Required action -
Repeat the entire listing exactly as written.

Data for analysis -

►

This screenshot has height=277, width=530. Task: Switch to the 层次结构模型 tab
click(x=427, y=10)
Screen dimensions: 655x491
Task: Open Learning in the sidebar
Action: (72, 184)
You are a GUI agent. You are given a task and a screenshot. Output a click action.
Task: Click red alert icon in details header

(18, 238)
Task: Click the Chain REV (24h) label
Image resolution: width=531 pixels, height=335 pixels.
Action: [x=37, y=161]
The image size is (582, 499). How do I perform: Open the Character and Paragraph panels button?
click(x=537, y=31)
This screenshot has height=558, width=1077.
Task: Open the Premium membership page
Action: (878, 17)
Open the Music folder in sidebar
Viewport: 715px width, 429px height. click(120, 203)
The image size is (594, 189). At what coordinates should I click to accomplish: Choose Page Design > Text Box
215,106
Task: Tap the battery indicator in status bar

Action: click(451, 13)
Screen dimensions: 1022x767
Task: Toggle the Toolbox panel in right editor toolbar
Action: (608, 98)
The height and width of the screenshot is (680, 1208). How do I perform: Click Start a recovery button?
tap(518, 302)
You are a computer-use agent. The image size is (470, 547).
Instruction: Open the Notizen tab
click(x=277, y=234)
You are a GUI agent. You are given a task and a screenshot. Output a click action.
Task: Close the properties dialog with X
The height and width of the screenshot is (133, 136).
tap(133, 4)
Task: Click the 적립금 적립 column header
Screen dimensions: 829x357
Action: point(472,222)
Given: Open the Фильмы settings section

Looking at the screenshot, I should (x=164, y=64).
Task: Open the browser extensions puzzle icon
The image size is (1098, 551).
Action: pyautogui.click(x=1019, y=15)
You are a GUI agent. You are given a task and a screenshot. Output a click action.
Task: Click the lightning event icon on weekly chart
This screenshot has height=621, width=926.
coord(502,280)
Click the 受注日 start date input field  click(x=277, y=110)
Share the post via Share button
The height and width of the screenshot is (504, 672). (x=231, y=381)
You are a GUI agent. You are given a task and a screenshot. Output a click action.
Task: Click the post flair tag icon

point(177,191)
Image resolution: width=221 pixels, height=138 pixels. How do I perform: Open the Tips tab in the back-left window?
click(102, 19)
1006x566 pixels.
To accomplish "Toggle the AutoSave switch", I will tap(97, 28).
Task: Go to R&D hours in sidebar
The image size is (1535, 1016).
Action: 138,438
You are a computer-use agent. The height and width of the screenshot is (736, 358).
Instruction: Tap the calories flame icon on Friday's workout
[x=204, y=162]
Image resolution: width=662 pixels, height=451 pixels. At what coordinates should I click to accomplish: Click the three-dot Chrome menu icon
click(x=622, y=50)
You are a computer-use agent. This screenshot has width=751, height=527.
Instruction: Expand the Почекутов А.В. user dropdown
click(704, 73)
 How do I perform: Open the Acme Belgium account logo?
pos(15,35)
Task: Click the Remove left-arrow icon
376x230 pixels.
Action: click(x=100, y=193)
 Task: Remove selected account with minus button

◄

Task result -
This screenshot has height=277, width=530. Task: Switch to the 层次结构模型 tab
click(x=427, y=10)
Screen dimensions: 655x491
Task: Open Learning in the sidebar
Action: (72, 184)
You are a GUI agent. You are given a task and a screenshot. Output a click action.
Task: Click red alert icon in details header

(18, 238)
Task: Click the Chain REV (24h) label
Image resolution: width=531 pixels, height=335 pixels.
Action: [x=37, y=161]
The image size is (582, 499). How do I perform: Open the Character and Paragraph panels button?
click(x=537, y=31)
This screenshot has height=558, width=1077.
Task: Open the Premium membership page
Action: (878, 17)
Open the Music folder in sidebar
Viewport: 715px width, 429px height. click(120, 203)
The image size is (594, 189). At what coordinates should I click to accomplish: Choose Page Design > Text Box
215,106
Task: Tap the battery indicator in status bar

Action: click(451, 13)
Screen dimensions: 1022x767
Task: Toggle the Toolbox panel in right editor toolbar
Action: (608, 98)
The height and width of the screenshot is (680, 1208). How do I perform: Click Start a recovery button?
tap(518, 302)
You are a computer-use agent. The image size is (470, 547).
Instruction: Open the Notizen tab
click(x=277, y=234)
You are a GUI agent. You are given a task and a screenshot. Output a click action.
Task: Close the properties dialog with X
The height and width of the screenshot is (133, 136).
tap(133, 4)
Task: Click the 적립금 적립 column header
Screen dimensions: 829x357
Action: point(472,222)
Given: Open the Фильмы settings section

Looking at the screenshot, I should (x=164, y=64).
Task: Open the browser extensions puzzle icon
The image size is (1098, 551).
Action: pyautogui.click(x=1019, y=15)
You are a GUI agent. You are given a task and a screenshot. Output a click action.
Task: Click the lightning event icon on weekly chart
This screenshot has height=621, width=926.
coord(502,280)
Click the 受注日 start date input field  click(x=277, y=110)
Share the post via Share button
The height and width of the screenshot is (504, 672). (x=231, y=381)
You are a GUI agent. You are given a task and a screenshot. Output a click action.
Task: Click the post flair tag icon

point(177,191)
Image resolution: width=221 pixels, height=138 pixels. How do I perform: Open the Tips tab in the back-left window?
click(102, 19)
1006x566 pixels.
To accomplish "Toggle the AutoSave switch", I will tap(97, 28).
Task: Go to R&D hours in sidebar
The image size is (1535, 1016).
Action: 138,438
You are a computer-use agent. The height and width of the screenshot is (736, 358).
Instruction: Tap the calories flame icon on Friday's workout
[x=204, y=162]
Image resolution: width=662 pixels, height=451 pixels. At what coordinates should I click to accomplish: Click the three-dot Chrome menu icon
click(x=622, y=50)
You are a computer-use agent. This screenshot has width=751, height=527.
Instruction: Expand the Почекутов А.В. user dropdown
click(704, 73)
 How do I perform: Open the Acme Belgium account logo?
pos(15,35)
Task: Click the Remove left-arrow icon
376x230 pixels.
Action: click(x=100, y=193)
 Task: Remove selected account with minus button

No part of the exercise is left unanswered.